Atomwise, is similarly using deep learning neural networks to probe data on how marketed drugs, generic compounds, and abandoned unapproved drugs may be useful in other contexts. One early success is the identification of two compounds which reduce the infectivity of Ebola virus, the cause of a severe and often fatal hemorrhagic fever. The compound identified by Atomwise’s artificial intelligence program is predicted to prevent Ebola from entering cells, thereby preventing infection. Once confirmed by human trials, repurposing of these compounds could significantly aid in the effort to combat the spread of the disease. The flexibility of this big data strategy is being showcased by Atomwise stepping outside of biomedical research to tackle questions in agriculture in partnership with Monsanto.
Challenges and Opportunities
As with all drug development projects, the success of drug repurposing is closely bound to the quality and quantity of underlying data and knowledge of the biological mechanisms. Tricyclic antidepressants are a case in point. While they have been shown to be efficacious in the treatment of lung and brain cancer, their side-effect profile indicates that they are likely to interact with existing chemotherapy drugs to produce toxic effects. Thus, the tricyclic antidepressants cannot simply be added to the treatment regimen for lung cancer. Instead, they may find a use as maintenance treatment after standard chemotherapy regimens are completed.
Many of these identified compounds, especially the Ebola treatments identified by Atomwise, will have to be tested in culture before advancing through the regulatory pipeline. Even existing approved drugs must still advance through Phase II and III trials.

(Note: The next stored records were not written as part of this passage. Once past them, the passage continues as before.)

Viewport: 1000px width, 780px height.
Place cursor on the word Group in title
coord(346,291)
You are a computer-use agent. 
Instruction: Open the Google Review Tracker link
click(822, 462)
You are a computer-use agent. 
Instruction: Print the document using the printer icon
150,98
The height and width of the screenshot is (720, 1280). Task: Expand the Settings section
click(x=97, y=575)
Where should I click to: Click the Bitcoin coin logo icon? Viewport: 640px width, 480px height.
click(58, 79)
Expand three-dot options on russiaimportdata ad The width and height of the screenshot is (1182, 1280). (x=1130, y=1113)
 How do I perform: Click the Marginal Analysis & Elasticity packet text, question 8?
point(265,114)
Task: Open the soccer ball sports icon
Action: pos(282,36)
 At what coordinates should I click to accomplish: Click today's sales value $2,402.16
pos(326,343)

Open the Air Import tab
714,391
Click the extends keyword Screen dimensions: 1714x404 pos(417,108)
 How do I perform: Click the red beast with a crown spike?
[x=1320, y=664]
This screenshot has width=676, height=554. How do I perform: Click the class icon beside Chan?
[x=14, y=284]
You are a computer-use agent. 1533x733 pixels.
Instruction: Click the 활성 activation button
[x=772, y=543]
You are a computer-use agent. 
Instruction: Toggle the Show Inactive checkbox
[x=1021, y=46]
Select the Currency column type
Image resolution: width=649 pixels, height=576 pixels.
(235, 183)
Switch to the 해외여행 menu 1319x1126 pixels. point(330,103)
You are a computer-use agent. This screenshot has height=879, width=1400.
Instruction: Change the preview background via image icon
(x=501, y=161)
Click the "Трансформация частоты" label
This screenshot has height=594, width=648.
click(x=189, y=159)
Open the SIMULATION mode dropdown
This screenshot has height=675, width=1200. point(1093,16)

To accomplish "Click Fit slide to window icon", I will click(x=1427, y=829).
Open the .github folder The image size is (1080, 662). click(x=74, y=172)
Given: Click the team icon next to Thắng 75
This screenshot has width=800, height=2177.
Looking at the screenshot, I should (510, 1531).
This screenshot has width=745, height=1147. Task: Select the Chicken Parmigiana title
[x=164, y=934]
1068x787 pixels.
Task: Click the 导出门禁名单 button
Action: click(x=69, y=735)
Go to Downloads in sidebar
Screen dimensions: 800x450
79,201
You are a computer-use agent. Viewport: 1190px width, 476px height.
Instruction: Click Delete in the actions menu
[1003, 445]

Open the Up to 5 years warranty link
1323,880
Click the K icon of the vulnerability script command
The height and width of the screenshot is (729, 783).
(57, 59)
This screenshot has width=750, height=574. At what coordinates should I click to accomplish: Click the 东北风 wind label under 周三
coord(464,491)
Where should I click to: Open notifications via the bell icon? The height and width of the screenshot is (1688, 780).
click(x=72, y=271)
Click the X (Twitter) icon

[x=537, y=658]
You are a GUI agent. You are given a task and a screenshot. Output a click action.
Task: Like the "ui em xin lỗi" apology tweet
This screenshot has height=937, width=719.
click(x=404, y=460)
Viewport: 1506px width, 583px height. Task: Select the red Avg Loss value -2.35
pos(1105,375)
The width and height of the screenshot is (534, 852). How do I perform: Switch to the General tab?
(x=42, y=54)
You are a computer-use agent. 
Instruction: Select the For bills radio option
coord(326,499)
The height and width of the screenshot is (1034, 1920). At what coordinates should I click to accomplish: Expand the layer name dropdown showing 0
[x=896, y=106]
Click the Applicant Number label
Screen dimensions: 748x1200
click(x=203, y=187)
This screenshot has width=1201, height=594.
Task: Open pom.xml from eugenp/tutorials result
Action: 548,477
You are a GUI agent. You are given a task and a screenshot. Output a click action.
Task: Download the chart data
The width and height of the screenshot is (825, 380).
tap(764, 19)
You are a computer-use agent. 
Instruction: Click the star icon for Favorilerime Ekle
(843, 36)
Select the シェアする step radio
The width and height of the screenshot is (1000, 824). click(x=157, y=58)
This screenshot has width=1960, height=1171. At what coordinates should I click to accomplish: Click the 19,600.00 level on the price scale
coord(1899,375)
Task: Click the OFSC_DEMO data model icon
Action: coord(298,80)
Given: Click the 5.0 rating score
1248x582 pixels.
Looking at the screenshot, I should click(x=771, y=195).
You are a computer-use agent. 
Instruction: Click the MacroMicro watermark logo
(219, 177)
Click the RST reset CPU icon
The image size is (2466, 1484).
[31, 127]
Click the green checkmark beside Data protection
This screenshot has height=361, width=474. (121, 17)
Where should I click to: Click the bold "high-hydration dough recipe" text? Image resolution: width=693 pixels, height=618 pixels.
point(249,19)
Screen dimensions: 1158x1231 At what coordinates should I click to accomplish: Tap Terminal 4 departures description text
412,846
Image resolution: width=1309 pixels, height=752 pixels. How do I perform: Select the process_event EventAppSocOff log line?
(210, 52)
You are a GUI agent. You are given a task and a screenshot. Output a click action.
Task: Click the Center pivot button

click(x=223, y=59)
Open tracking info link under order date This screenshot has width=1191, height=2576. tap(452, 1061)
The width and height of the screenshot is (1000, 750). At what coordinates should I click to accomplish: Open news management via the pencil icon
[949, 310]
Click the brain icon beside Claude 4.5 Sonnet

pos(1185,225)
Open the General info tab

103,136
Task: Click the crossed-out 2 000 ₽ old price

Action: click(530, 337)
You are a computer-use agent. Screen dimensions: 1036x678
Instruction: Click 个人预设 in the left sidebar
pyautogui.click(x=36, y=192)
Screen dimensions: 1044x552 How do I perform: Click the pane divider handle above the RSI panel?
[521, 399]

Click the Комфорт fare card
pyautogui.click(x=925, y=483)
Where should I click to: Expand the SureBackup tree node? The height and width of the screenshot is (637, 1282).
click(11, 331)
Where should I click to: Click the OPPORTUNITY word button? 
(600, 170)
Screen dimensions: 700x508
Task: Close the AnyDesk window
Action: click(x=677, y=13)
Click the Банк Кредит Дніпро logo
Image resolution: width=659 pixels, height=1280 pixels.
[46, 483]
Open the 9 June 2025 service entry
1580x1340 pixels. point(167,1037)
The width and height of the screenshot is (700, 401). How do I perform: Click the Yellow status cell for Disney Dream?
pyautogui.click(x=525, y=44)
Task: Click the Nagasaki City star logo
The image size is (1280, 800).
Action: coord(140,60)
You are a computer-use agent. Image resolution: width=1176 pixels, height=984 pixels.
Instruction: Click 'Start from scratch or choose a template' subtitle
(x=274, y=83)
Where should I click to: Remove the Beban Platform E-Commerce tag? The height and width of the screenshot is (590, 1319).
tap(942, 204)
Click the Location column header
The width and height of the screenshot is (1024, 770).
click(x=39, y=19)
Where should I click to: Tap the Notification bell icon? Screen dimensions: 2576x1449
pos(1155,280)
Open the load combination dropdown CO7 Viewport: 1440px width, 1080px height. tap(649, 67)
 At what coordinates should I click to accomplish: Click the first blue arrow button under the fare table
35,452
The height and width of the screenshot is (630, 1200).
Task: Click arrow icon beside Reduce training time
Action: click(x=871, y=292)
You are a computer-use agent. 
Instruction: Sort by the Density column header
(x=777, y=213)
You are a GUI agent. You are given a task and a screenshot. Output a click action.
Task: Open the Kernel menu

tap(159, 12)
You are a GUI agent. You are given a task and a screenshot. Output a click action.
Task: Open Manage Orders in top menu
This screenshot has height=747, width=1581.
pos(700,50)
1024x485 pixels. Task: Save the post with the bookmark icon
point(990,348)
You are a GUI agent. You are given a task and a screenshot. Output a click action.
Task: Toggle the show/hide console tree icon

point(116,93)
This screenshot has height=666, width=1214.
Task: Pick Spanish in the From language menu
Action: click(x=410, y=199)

The development of existing drugs for new purposes dramatically saves time and money, so it is not surprising that despite some caveats, enthusiasm for drug repurposing is rampant and well-founded. For example, a staccato of press releases about new investments in drug repurposing speaks to the growing support from venture capital firms. The successes for Bay Area startups so far include the identification of several compounds that are traveling through the approval process. Should they succeed, this validation of artificial intelligence-aided drug repurposing will further spur excitement for this innovation in drug development. New compound libraries such as the one being developed at the Gladstone Institutes, combined with the ongoing support of venture capital firms in the field, promise to turn this enthusiasm into a deeply beneficial reality.